Despite the range of forms and behaviours, convergent evolution is rampant in this group. Perhaps the classic example is the striking similarity between tuna and the lamnid (and alopiid) sharks, which involve remarkably similar fusiform bodies, a special form of locomotion called thunniform swimming that employs a complex system of ligaments and endothermy ("warm-bloodedness") that has also evolved independently in various other fish (notably the marlin and swordfish). The tuna/lamnid convergence is only one of many examples of the strikingly parallel emergence of ecomorphs, i.e. fish with very similar shapes that have evolved in different parts of the world. Amongst the most notable instances are eel-like (angulliform) and pike morphologies, but many other examples are known, especially from freshwater assemblages. Cichlids in particular provide many fascinating examples.
In the marine realm, there is a whole series of fascinating convergences amongst the sharks and the related rays (collectively the elasmobranchs), in addition to the tuna/lamnid convergence already mentioned. In the former, one remarkable convergence involves reproduction, not only with the development of viviparity but also the evolution of a placenta. Nor is this convergence restricted to the sharks, but both viviparity and the placenta have evolved independently in many other groups of fish. In the jaws of rays, we find a surprising parallel to trabecular bones. Both sharks and rays are capable of electroreception, which has also independently evolved in bony fish (at least twice) and, more remarkably, monotreme mammals.

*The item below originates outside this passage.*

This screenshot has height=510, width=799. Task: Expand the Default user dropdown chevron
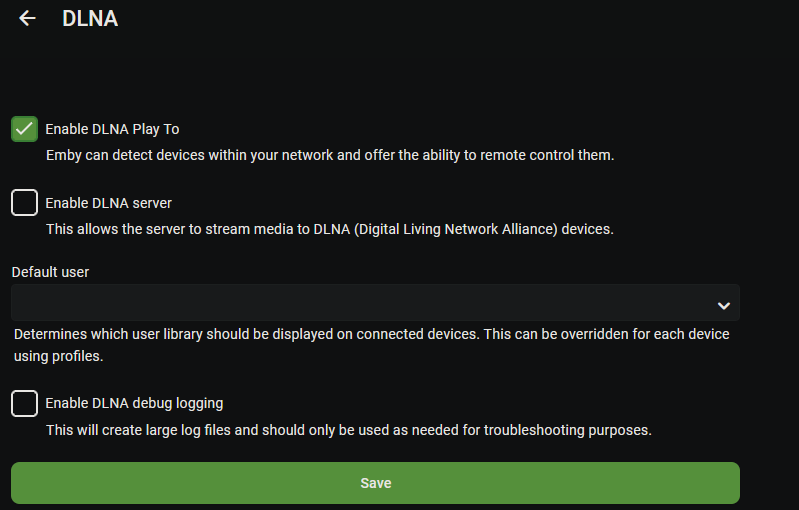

The repeated evolution of the swim bladder represents an interesting example of an anatomical convergence. This organ is not unique to fish but has also evolved in at least one species of cephalopod. In addition, the swim bladder has been repeatedly lost in fish, which has interesting implications relating to change in the developmental pathways responsible. The function of the swim bladder is dependent on the counter-current exchange system of the rete mirabile, which is itself rampantly convergent, and gas-proofing by guanine crystals that dramatically decrease the permeability of the swim bladder wall also find a very different role in the reflective surfaces of the eye/tapetum.

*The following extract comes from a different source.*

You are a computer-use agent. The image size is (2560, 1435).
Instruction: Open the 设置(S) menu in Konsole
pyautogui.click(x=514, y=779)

Many more fascinating convergences can be found among the fish, for example with respect to the lateral line system (analogues of which have evolved in e.g. cephalopods and crustaceans), the red/white muscle system (that is similar in squids) and feeding. Teeth have evolved at least twice and lungfish have evolved complex 'molariform' tooth plates analogous to those of certain reptiles and mammals. Some fish (e.g. damselfish) have independently evolved agriculture and maintain algal "gardens", reminiscent of those maintained by the marine mammalian herbivores, dugongs. Regarding locomotion, of course, fish principally swim, but some fish, such as the eel Moringua, have converged on burrowing forms and many groups of fish have actually learnt to walk. There is a striking example of a ray that has effectively evolved legs to engage in bipedal locomotion. In this context it is important to recall that the tetrapods evolved from the sarcopterygian fish in the Devonian, which is in itself a fascinating story of evolution, introducing further examples of convergence such as the independent evolution of fingers in a group known as the rhizodonts. In fish there is also evidence for laterality, social intelligence and personalities, so it is not surprising to find additional convergences in many aspects of behaviour, including socio-sexual systems (e.g. monogamy and parental care).